Il danno matura per la cosiddetta «lesione del rapporto sinallagmatico», cioè per il fatto che nello svolgimento della prestazione lavorativa il dipendente non si è impegnato per lo svolgimento delle proprie attività di istituto, ma per la effettuazione di altre estranee ai suoi compiti e che, peraltro, hanno determinato un pregiudizio alla Pa. Si deve inserire all'interno di questa voce anche il fatto di avere determinato un clima di intimidazione all'interno dell'ufficio, così da inibire la possibilità da parte degli altri dipendenti di segnalare le illegittimità. Occorre aggiungere il cosiddetto «danno da disservizio», con cui si intendono i costi aggiuntivi che l'ente ha dovuto sostenere per il ripristino della legalità, dell'efficienza e della efficacia dell'azione amministrativa. Un danno ulteriore che è maturato nel caso specifico è quello da assenteismo, che deve essere quantificato sulla base dei compensi erogati come retribuzione per i periodi in cui il dipendente non è stato effettivamente in servizio, mentre compariva come presente.
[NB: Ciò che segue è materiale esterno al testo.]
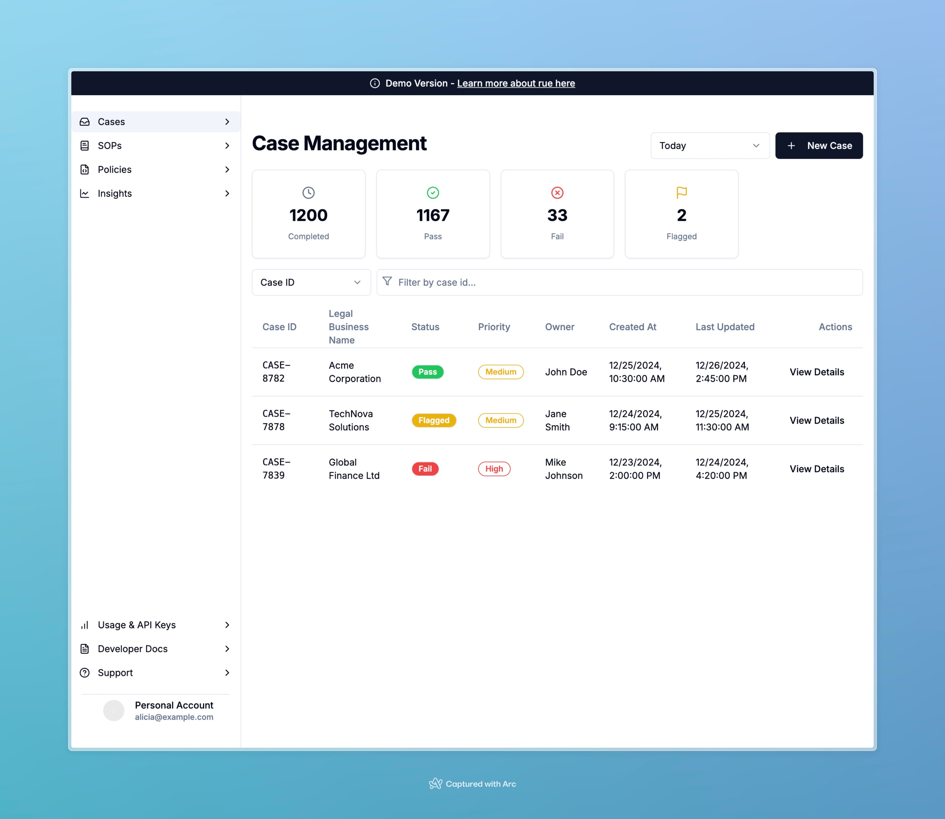Click the case id filter input field
Image resolution: width=945 pixels, height=819 pixels.
(548, 282)
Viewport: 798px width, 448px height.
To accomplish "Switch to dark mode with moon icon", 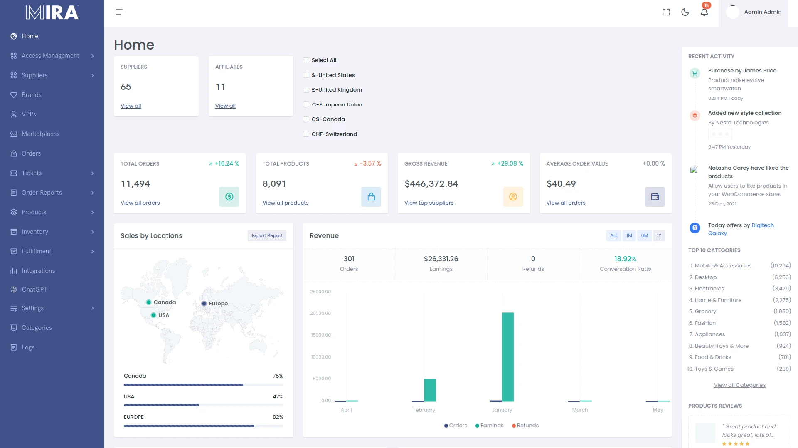I will point(685,12).
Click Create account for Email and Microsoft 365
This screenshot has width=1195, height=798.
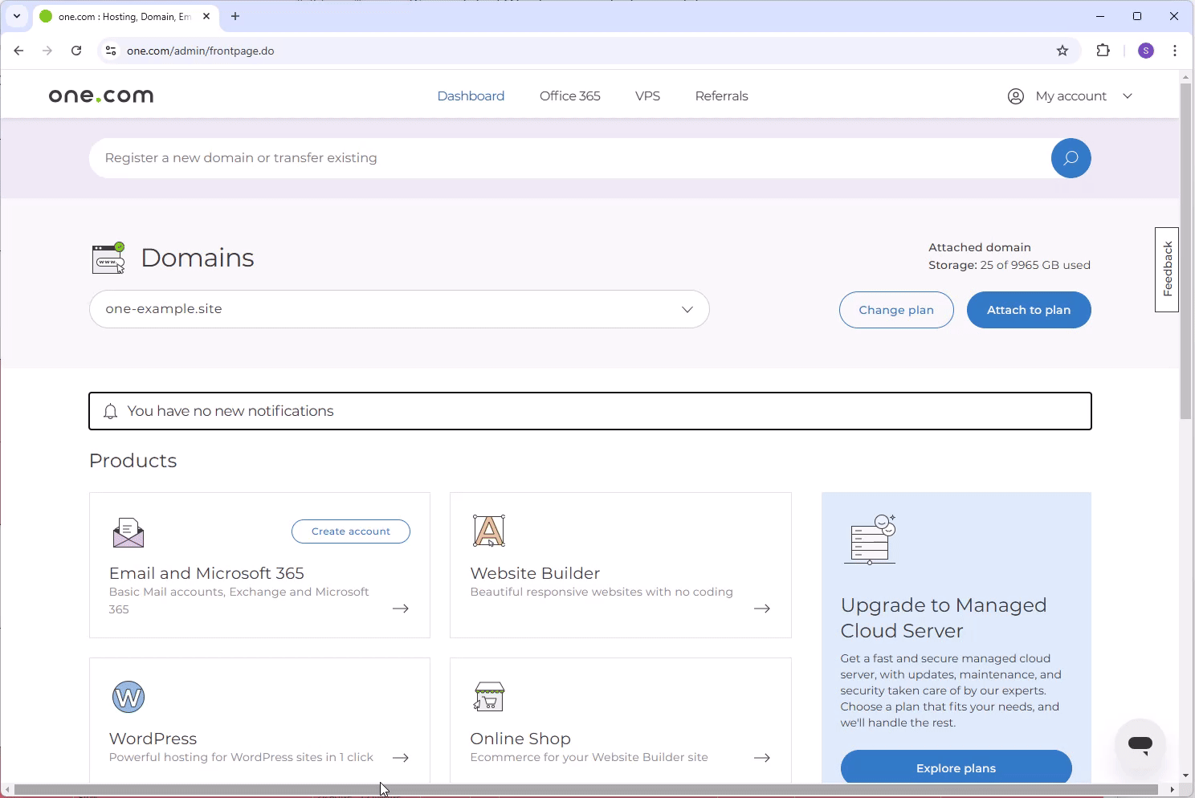coord(350,531)
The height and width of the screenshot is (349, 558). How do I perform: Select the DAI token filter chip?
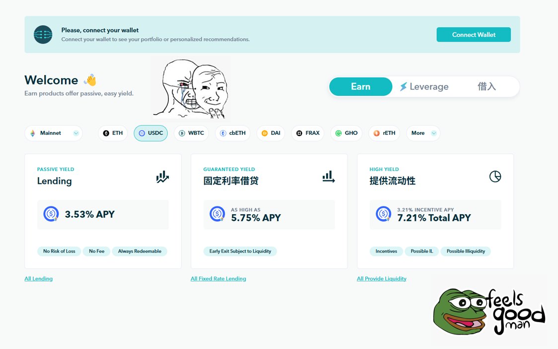[x=271, y=133]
Altra voce di danno è quella da "tangente", che viene determinata in una misura almeno pari a quanto illegittimamente percepito. Da tali somme non vanno detratti i crediti di lavoro vantati dal dipendente nei confronti dell'ente, una voce questa che è estranea al giudizio di responsabilità. A queste voci di danno che hanno una natura patrimoniale, si deve aggiungere quello che si è determinato all'immagine dell'ente. Per la maturazione di tale danno non è necessario, ci dicono i giudici contabili toscani, il preventivo accertamento del fatto con sentenza passata in giudicato; esso matura, sulla base delle previsioni introdotte dai decreti di attuazione della legge 124/2015, (Madia), nel caso di assenteismo. La sua misura può essere determinata in via equitativa tenendo conto della qualifica del dipendente, della gravità e frequenza degli illeciti, della intenzionalità e della diffusione della conoscenza di quanto accaduto. Il danno alla immagine dell'ente matura anche per le condanne penali che sono state irrogate ad un dipendente pubblico. Può infine essere quantificato, oltre che in via equitativa, nel doppio di quanto illegittimamente percepito da dipendente stesso. Dalla quantificazione complessiva vanno detratte le somme ha già versato all'ente.